> Exercício 1
Com base no texto sobre conflitos de normas, responda:
(a) Quais são os três escalões citados, em ordem de superioridade?
(b) Que expressão latina corresponde ao critério cronológico?
(c) Qual critério é qualificado como o mais subjetivo de todos?
> Exercício 2
Indique se cada afirmação concorda com o texto sobre conflitos de normas, respondendo sim ou não e citando literalmente o trecho decisivo:
(a) Pelo critério cronológico, a norma mais antiga prevalece sobre a mais recente.
(b) A lei prevalece sobre atos normativos infralegais.
(c) O critério da especialidade é apresentado como o mais objetivo de todos.
> Exercício 3
Prossiga com o texto sobre conflitos de normas a partir do ponto em que ele termina.

> Texto da página
————

Para a moderna Teoria do Direito, podemos determinar três grandes escalões diferentes, em ordem de superioridade: Constituição, leis e normas infralegais.

Pelo princípio da lei superior revoga a inferior (lex superior derogat legi inferiori), a norma de nível mais alto tem preferência sobre a norma de nível mais baixo. Portanto, v.g., a constituição prevalece sobre a lei que por sua vez prevalece sobre atos normativos infralegais. Surgindo um conflito de normas de diferentes escalões, deve-se resolvê-lo aplicando a norma de maior hierarquia, em detrimento a norma de escalão mais baixo.

O critério cronológico tem fulcro no princípio de que lei posterior revoga anterior (lex posterior derogat legi priori), preceituando que entre duas normas conflitantes, a mais recente prevalece sobre a anterior.

Tal critério parte do pressuposto de que o legislador, ao tratar o assunto de uma forma diferente, criando norma incompatível com a anterior, quis modificar o sistema jurídico existente.

O critério da especialidade, mais subjetivo de todos, é utilizado quando uma norma traz em seu bojo proposições mais específicas, especiais e detalhadas, a par das disposições gerais (ou também especiais) de outra norma (lex specialis derogat legi generali).

Parte-se do pressuposto que o legislador quis definir, para determinadas situações, conseqüências diferentes, a fim de que sejam atendidas peculiaridades de cada caso.

————

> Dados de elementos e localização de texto
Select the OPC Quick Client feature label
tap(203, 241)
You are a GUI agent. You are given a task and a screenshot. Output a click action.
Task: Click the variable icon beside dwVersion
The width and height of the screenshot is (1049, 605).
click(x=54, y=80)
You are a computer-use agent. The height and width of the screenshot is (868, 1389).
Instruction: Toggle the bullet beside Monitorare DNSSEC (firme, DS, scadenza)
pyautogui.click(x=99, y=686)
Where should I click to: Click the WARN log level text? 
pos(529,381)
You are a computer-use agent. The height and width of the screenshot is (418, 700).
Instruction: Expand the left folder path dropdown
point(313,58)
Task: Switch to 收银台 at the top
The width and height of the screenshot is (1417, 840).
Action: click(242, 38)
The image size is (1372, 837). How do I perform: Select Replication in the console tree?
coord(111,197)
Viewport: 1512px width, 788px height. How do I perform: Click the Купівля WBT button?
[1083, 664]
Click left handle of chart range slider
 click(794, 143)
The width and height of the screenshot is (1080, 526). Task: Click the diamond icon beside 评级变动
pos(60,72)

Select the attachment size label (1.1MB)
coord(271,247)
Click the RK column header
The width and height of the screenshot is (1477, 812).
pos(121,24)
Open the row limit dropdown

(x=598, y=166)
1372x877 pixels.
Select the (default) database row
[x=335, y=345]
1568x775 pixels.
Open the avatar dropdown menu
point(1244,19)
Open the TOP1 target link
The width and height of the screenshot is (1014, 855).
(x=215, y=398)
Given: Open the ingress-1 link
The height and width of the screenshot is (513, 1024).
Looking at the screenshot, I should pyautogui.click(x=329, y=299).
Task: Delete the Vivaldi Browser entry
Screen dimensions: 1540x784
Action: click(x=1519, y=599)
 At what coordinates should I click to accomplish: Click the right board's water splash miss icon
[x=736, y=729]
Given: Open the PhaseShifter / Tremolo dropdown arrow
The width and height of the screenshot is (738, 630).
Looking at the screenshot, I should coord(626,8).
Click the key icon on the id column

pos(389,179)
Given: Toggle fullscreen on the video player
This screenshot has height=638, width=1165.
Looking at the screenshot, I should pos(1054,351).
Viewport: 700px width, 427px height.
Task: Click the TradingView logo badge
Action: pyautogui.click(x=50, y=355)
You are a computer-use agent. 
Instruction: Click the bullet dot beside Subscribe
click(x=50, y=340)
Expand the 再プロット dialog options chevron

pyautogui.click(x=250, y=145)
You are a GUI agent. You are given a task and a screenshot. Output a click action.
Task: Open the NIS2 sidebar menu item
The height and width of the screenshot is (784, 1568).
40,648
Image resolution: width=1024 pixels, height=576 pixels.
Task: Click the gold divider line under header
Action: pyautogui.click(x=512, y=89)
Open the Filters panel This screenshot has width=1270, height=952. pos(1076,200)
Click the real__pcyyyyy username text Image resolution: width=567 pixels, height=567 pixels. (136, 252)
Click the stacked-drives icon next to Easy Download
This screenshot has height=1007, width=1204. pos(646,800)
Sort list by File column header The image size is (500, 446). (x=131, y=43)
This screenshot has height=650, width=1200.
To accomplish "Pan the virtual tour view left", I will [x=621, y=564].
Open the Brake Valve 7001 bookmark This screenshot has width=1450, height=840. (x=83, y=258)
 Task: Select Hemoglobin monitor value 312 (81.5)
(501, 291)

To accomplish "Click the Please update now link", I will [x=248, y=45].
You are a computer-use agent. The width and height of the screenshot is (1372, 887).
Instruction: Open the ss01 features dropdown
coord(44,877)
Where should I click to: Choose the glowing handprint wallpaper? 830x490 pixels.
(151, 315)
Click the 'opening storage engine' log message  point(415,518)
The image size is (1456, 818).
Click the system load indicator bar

————

> Resposta 1
(a) Constituição, leis e normas infralegais.
(b) Lex posterior derogat legi priori.
(c) O critério da especialidade.

> Resposta 2
(a) Não: "a mais recente prevalece sobre a anterior".
(b) Sim: "a lei que por sua vez prevalece sobre atos normativos infralegais".
(c) Não: "O critério da especialidade, mais subjetivo de todos".

> Resposta 3
Podemos citar, como exemplo, no Direito Previdenciário, o processo administrativo que é regido pelas normas constantes nas Leis n.º 8.212/91 e 8.213/91 (leis específicas previdenciárias), sendo o prazo de impugnação de 15 (quinze) dias e obrigatório o depósito em dinheiro de 30% do valor do débito para aceitação do recurso, em detrimento das normas da Lei n.º9.784/99 (trata do processo administrativo em geral) e do Decreto 70.235/72 (trata do processo administrativo fiscal da União), no qual o prazo de impugnação é de 30 dias e poderão ser arrolados bens como garantia.

A separação entre geral e especial é operada pelos processos de hermenêutica. Só através da interpretação se pode definir se várias disposições legais se completam admitindo exceções ou se o legislador objetivou nova normatização.

A situação se complica quando as normas advêm do mesmo ramo do direito, no entanto, facilita-se muito quando as normas antinômicas regulam situações e fatos de diferentes ramos do Direito. Caso o legislador não seja expresso em abranger todas as situações possíveis, deve-se entender sempre que cada norma regula uma matéria. Exemplificando temos: se as normas de Direito Civil ou Comercial conceituam o termo empresa, e as normas de Direito Previdenciário também o conceituam (art.15 da Lei n.º 8.212/91 e art.14 da Lei n.º8.213/91), de forma mais abrangente, deve-se entender que ambas as normas são válidas e aplicáveis no limite de sua atuação. Qualquer alteração no instituto operada no estrito campo do Direito Privado (Livro II do novo Código Civil) não terá o condão de alterar o alcance dado pelo Direito Previdenciário, salvo determinação expressa neste sentido. Da mesma forma, o conceito de salário é dado tanto pelo Direito do Trabalho (art. 457 e 458 da Consolidação das Leis do Trabalho – CLT) como pelo Direito Previdenciário (salário de contribuição previsto no Art.201, §11 da Constituição Federal de 1988, combinado com o art.28, incisos e parágrafos, da Lei n.º8.212/91), e qualquer alteração da abrangência do instituto no Direito do Trabalho (art.2º da Lei n.º10.243/01) não altera automaticamente sua definição previdenciária.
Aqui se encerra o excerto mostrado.